Events > IATEFL Conference 2004, Liverpool, 16-17 April > page 4
Friday 16 April
Online Tasks in ELT: Using E-tivities
Adam Edmett (British Council, Slovenia)
- Track: Computer SIG.
- 16.30-17.20.
- Style: Talk.
- Focus: experienced audience; adult teaching.
Report by Geoff Taylor, Computer SIG Committee member
Summary
Adam described a case study undertaken using a series of online tasks within the framework of Salmon’s five-stage model for e-learning (electronic distance learning). [Salmon, G (2002) Etivities Kogan Press]
The 'platform' for the study was the Global Village online community provided by the British Council for its students, free of charge, which has 10,000 registered users, though only a fraction of these are active users. Adam is a moderator in this community, and was able to enlist 10 active users, from different parts of the world, who had never met face to face.
The study was 4 weeks long, and the activities were all asynchronous (no real-time chat). The medium of communication seemed to be Web bulletin boards or forums, typically also sent as emails, where participants' messages would appear in a Web page, and where teacher’s assignments and learners' responses as well as other exchanges, would be 'threaded' together by different subject headings, and easily followed via hyperlinks.

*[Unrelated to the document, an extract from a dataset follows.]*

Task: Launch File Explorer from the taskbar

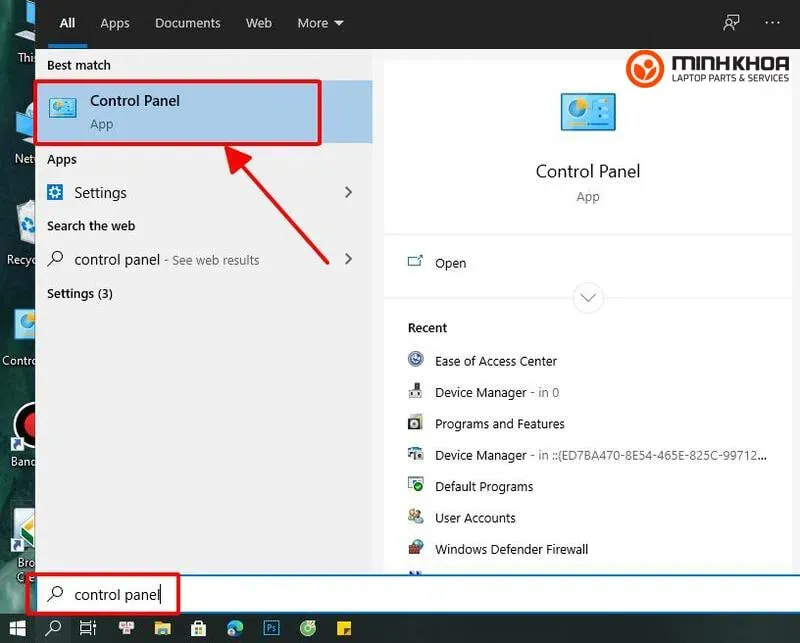Action: point(160,628)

Stage | Description | Example activity |
---|---|---|
1 | Access and motivation | Learners log on and post a message introducing themselves and describing their motivations for learning English. |
2 | Socialisation/ Getting to know each other | Learners log on and describe their favourite dish, e.g. if you could live only on one dish what would it be? |
3 | Information exchange/ Co-operation | Learners search the web for sites for practising English and then exchange the URL’s in the forums. |
4 | Knowledge construction/ Collaboration | The tutor starts a story in a forum but leaves it unfinished. Learners log on an add extra lines to continue the story. When the story is finished, learners discuss how the plot developed in a forum. |
5 | Development/ Responsibility for own learning | Learners design their own e-tivities and take it in turn to send them to the class. |
Adam discussed the disadvantages of such learning environments, including:
- can require a lot of tutor time
- lack of explicit feedback on language
- limited number of users per group (maximum 15)

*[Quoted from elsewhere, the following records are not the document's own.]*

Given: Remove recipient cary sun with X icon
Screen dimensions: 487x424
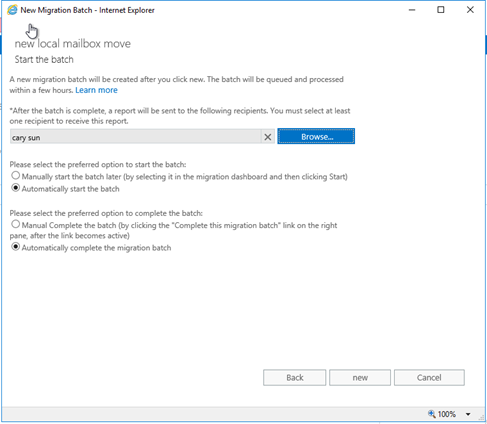Looking at the screenshot, I should point(268,137).
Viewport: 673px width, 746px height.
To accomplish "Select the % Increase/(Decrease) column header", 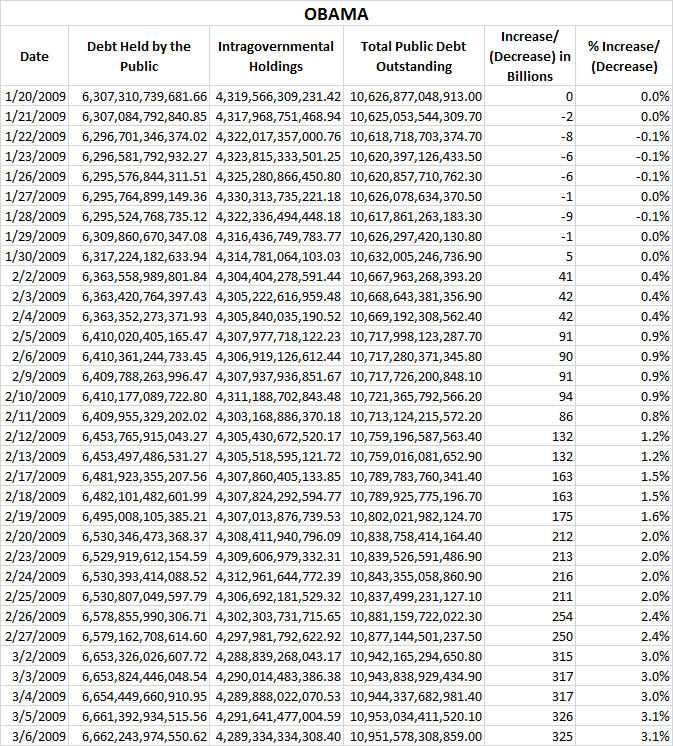I will (x=625, y=57).
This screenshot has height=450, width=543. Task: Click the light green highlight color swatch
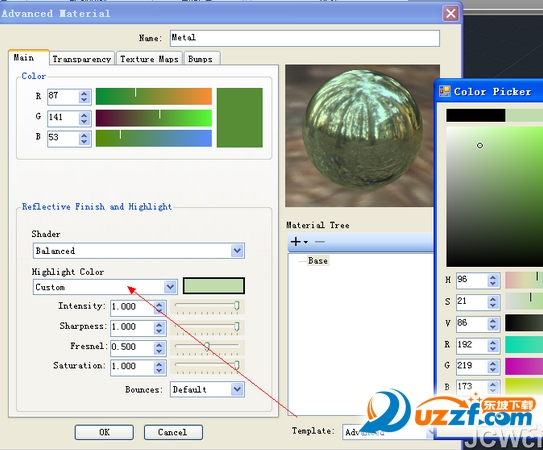pyautogui.click(x=214, y=286)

- only really appeals to those with good IT skills
- no real balance of skills in this study (all text-based)
- a tendency towards high drop-out rates where there is no face-to-face contact
- ambiguity of meaning and problems with intercultural communication
- low level students not easily accommodated
Results of the study:
- tutor time was not excessive student tasks were fairly quick to construct
- students tended to pick language up from the moderator’s feedback messages, and use it later on (e.g. “Cheers” as a close greeting)
- student involvement followed a classic curve over time of initial high involvement by all > decline of activity except for hard core > ending in surge of activity again just before the end of the course
Comments
Salmon’s model is a generic e-learning model, but applies very well to language learning, and rightly deserves wider promotion, especially in its emphasis on the crucial importance of the earlier socialisation stages.
The case study was very interesting, though the results were not conclusive.
The talk was well-planned and clear, and included various challenging and interesting puzzle-like activities, designed to increase involvement.